I)  Une double mise en intrigue


a)  une histoire d’amour et//ou une histoire de mort

Si Nous nous penchons sur le côté dramaturgique des tragédies de Benserade, nous nous apercevrons immédiatement que l’action se développe sur deux plans. La tension dramatique est portée au carré grâce à la mise en œuvre de deux histoires, l’une tout aussi importante que l’autre en ce qui concerne la compréhension de l’œuvre et du message véhiculé par elle. Nous examinerons d’abord la mise en intrigue dans Cléopâtre puisque ici les deux intrigues sont intrinsèquement liées et interdépendante.
Cette structure dramaturgique se montre particulièrement appropriée pour mettre en exergue le système de la composition symétrique bipolaire. Il s’opère un rapport gémellaire de la première et de la deuxième histoire où l’on ressent l’existence simultanée de l’amour et de la mort, et tout se passe comme si l’un se fondait dans l’autre.

Exercice A - Dans les entrées, du début jusqu'à la ligne contenant « Looking at the screenshot, I should (218, 152). » incluse, renommez « Image resolution » en « Screen resolution ». Redonnez ces lignes sans aucun autre changement.
Le document et les entrées n'ont pas la même origine.

Données à traiter -
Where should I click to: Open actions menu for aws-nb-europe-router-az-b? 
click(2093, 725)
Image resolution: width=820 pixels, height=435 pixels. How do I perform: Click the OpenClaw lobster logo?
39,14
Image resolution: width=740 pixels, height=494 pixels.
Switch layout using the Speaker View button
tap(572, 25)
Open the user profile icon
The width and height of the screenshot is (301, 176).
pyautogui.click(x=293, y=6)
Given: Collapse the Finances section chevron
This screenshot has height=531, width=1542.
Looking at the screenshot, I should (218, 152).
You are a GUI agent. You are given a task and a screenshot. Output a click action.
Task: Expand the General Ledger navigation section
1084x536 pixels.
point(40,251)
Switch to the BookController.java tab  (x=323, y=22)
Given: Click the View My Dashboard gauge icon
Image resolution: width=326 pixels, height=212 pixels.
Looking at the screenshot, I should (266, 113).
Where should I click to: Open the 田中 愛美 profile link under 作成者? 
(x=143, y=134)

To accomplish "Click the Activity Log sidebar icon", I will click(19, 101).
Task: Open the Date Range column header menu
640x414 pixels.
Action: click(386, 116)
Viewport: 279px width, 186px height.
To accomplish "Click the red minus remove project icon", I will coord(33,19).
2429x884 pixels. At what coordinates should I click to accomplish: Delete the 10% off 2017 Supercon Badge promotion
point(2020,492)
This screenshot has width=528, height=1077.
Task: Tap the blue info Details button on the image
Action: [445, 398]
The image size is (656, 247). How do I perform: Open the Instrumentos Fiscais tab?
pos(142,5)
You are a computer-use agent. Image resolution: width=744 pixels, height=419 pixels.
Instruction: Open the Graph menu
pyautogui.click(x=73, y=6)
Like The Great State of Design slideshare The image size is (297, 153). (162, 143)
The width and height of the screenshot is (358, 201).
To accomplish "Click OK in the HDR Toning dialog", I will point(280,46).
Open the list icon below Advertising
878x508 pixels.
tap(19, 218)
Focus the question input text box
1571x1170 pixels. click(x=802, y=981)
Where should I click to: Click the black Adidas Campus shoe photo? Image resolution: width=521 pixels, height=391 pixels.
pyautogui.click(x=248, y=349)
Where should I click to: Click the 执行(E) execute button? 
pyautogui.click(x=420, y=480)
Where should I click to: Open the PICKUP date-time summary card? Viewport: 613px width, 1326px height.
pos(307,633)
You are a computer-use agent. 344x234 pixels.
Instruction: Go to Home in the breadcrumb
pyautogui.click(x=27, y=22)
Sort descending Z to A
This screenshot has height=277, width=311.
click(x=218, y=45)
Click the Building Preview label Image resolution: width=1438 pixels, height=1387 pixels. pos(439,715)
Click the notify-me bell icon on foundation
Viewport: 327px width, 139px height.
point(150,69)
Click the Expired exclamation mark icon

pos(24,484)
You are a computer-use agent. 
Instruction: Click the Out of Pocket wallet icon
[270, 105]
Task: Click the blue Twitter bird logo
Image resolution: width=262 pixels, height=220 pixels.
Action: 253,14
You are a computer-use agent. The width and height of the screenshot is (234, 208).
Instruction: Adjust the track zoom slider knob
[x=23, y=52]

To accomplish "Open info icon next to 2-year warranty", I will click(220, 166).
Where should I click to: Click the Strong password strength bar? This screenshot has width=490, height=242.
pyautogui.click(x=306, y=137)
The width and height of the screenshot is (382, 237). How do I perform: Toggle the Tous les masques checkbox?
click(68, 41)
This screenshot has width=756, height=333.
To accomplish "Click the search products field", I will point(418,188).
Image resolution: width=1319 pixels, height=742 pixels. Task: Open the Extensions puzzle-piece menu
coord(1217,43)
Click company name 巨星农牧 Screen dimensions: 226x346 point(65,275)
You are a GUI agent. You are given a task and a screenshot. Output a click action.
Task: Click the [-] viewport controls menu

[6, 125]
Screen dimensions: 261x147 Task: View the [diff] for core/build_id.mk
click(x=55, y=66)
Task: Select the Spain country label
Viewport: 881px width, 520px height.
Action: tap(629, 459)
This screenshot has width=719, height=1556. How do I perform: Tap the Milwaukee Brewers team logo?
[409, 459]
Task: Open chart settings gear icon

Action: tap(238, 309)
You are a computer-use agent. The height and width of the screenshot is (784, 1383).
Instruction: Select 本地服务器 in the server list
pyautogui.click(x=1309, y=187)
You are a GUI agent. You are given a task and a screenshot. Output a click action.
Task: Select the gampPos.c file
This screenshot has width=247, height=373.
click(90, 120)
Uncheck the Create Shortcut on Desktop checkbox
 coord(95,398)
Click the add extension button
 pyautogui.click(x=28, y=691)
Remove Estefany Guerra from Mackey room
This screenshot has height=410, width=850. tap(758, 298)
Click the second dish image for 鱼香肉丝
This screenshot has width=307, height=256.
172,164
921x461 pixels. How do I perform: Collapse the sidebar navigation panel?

Exercice B - Poursuivez le document sur la double mise en intrigue dans les tragédies de Benserade à partir de sa dernière phrase.

Réponse A -
Where should I click to: Open actions menu for aws-nb-europe-router-az-b? 
click(2093, 725)
Screen resolution: width=820 pixels, height=435 pixels. How do I perform: Click the OpenClaw lobster logo?
39,14
Screen resolution: width=740 pixels, height=494 pixels.
Switch layout using the Speaker View button
tap(572, 25)
Open the user profile icon
The width and height of the screenshot is (301, 176).
pyautogui.click(x=293, y=6)
Given: Collapse the Finances section chevron
This screenshot has height=531, width=1542.
Looking at the screenshot, I should (218, 152).

Réponse B -
Benserade joue sur ce qu’on peut presque appeler une isolexie, le rapport intime et obscur entre l’amour et la mort. Leur lien profond commence par le voisinage phonétique mais ne s’arrête pas là, les choses vont plus loin. L’amour et la mort se rapprochent puisque leurs forces sont égales, et s’éloignent en raison de leur nature différente. D’un côté, il y l’amour, c’est une énergie positive et constructive. De l’autre côté, il y a la mort, une énergie transformatrice et par là destructive. Avec les deux intrigues nouées, l’auteur a la possibilité de nous plonger in medias res et de nous conduire jusqu’à l’endroit ou les deux muthos bifurquent.
Alors, nous avons, comme il vient d’être dit plus haut, l’amour d’un côté et la mort de l’autre. Mais chacun de ses deux fils de l’histoire se divise pour donner lieu à une nouvelle sous-intrigue, selon les lois de l’art théâtral, une intrigue superficielle, c'est-à-dire extérieure, et une savante, intérieure, provenant de l’univers intérieur du héros, conditionnant son sort. La première se réfère à tout ce qui touche à l’entourage du héros, c’est-à-dire les personnages et les circonstances conditionnant sa vie. La seconde s’affaire à tout ce qui se trouve à l’intérieur  de lui, qui ne concerne que lui, et on verra cela dans un des chapitres ultérieurs.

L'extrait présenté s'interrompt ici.